- Theology: Progressive Judaism
- Chief executive officer: Charley Baginsky
- Chair: Karen Newman
- Chairs of the Conference of Liberal Rabbis and Cantors: Anna Wolfson Igor Zinkov
- Associations: World Union for Progressive Judaism
- Region: United Kingdom
- Headquarters: Montagu Centre, London
- Founder: Claude Montefiore, Lily Montagu
- Origin: 16 February 1902 35 Porchester Terrace, London
- Congregations: 41
- Members: 7,197 households (2010)
- Official website: www.liberaljudaism.org

= Liberal Judaism (United Kingdom) =

Jewish denomination in Britain

Liberal Judaism (formerly known as the Union of Liberal and Progressive Synagogues and the Jewish Religious Union) was one of the two WUPJ-affiliated Progressive Jewish denominations in the United Kingdom.

On 18 May 2025, a vote confirmed that Liberal Judaism would unite with the Movement for Reform Judaism into one Progressive Judaism for the UK and Ireland.

Liberal Judaism began to form in 1899. A first service took place at Marylebone’s Great Central Hotel in 1902, with The Liberal Jewish Synagogue founded in 1911. Many people played a role in its creation, with the key founders known as the ‘three Ms’ – Claude Montefiore, Lily Montagu and Rabbi Dr Israel Mattuck.

It was originally smaller and considered to be more radical in comparison with the Movement for Reform Judaism, however differences between the two evaporated in the 21st century with Reform – previously seen as the more traditional – modernising, and Liberal Judaism re-adopting some discarded traditions. Both denominations came to very similar positions on principle and practice, "seeking to marry the traditions of the past with the realities of the present".

Before the merger, Liberal Judaism was the fourth largest Jewish religious group in Britain, with 8.7% of synagogue-member households. Post-unification, as one Progressive Judaism, it is now part of the second largest, with roughly 30% of synagogue affiliated Jews as members.

==Belief and practice==

The beliefs of Liberal Judaism are outlined in The Affirmations of Liberal Judaism, authored in 1992 by Rabbi John D Rayner, the most prominent of the movement's later theologians. Like Liberal Judaism founder Claude Montefiore, Rayner shared the ideals of worldwide Reform Judaism, also known as Progressive or Liberal Judaism. Rayner affirmed a personal God; an ongoing (or "progressive") revelation allowing all to form their own views of religiosity; mandating a critical understanding of sacred texts and the evolving nature of Judaism across the ages; the separation between the ethical and ritual aspects of Judaism, with the latter serving as an instrumental capacity of the former and having no intrinsic value; personal autonomy for the individual Jew; a belief in a messianic era of harmony instead of a personal messiah; and the rejection of bodily resurrection of the dead in favour of, at most but not necessarily, the immortality of the soul. The centrality of the Prophets' moral teachings was also stressed. As in the other branches of worldwide Progressive Judaism, these convictions laid little emphasis on practical observance and regarded the mechanisms of Jewish law as basically non-binding.

The data:
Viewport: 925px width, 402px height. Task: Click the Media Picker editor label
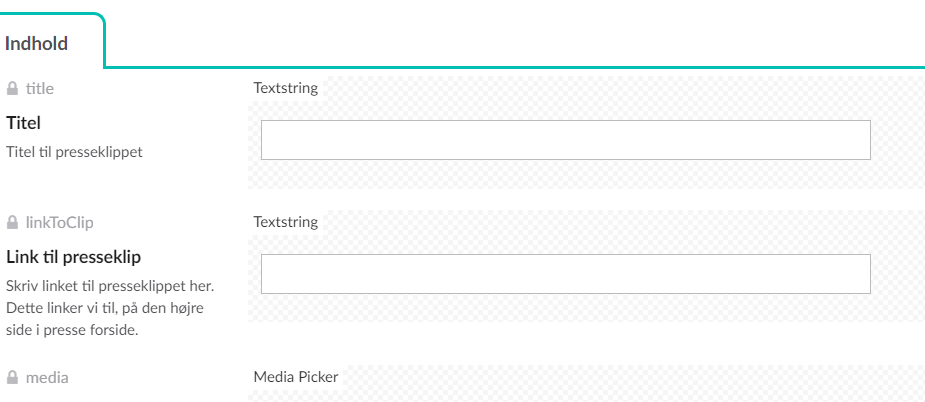[296, 377]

Tasks to perform:
• a. Summarize the article on Liberal Judaism in the United Kingdom in two sentences.
• b. Answer these questions from the article on Liberal Judaism, one answer per line, marked (i), (ii), (iii) to match.
(i) In what year was The Liberal Jewish Synagogue founded?
(ii) Before the merger, what percentage of synagogue-member households belonged to Liberal Judaism?
(iii) Who authored The Affirmations of Liberal Judaism, and in what year?
• c. Write the next part of the article on Liberal Judaism, picking up after its last sentence.
The material above is separate from the article on Liberal Judaism in the United Kingdom.

Task-by-task answers:
• a. Liberal Judaism, formerly one of the two WUPJ-affiliated Progressive Jewish denominations in the UK, began to form in 1899 with key founders Claude Montefiore, Lily Montagu and Rabbi Dr Israel Mattuck; its differences with Reform Judaism evaporated in the 21st century, and a vote on 18 May 2025 confirmed the two would unite. Its beliefs, outlined in 1992 by Rabbi John D Rayner, include a personal God, ongoing revelation, personal autonomy and a messianic era instead of a personal messiah, with little emphasis on practical observance.

• b.
(i) 1911
(ii) 8.7%
(iii) Rabbi John D Rayner, in 1992

• c.
British Liberal Judaism was defined by the radical purism of Montefiore, who was exceptional even among his peers worldwide in his desire to universalise and spiritualise Judaism, stripping it bare from whatever he considered overly particularist or ceremonial. Liberal liturgy in the early 20th century was drastically abridged and more than half of it was in English. Bareheaded men and women sat together, and ritual or practical observance were explicitly ignored; nonexistent levels of adherence to traditional forms were the norm in the Orthodox United Synagogue as well, but not publicly. The Election of Israel was reinterpreted in universalist terms, toning down the separateness of Jews and stressing their mission to spread the word of God among the nations. Prayers for the Messiah to restore the sacrificial cult in Jerusalem, mentions of bodily resurrection and angels, and overt Jewish particularism were removed or at least greatly reformed.

The highly sterile character of Liberal services and communal life was replaced in the postwar years, especially since the 1970s, as part of a renewed turn to tradition in the WUPJ. Many congregants sought both more tangible means of religious expression and a link with their heritage. A greater proportion of Hebrew in prayer and ceremonies of little importance but great sentimental value, like the bar mitzvah, were introduced, as well as a greater importance of pronounced Jewish uniqueness. Head coverings, prayer shawls, phylacteries, and the like became more popular. Siddur Lev Chadash, the new 1995 prayer book which replaced the older Service of the Heart from 1967, had far more Hebrew in the liturgy. Old concepts like following a kosher diet, at one point almost totally rejected, were reinstated with a stress on the autonomy of the individual and ethical implications.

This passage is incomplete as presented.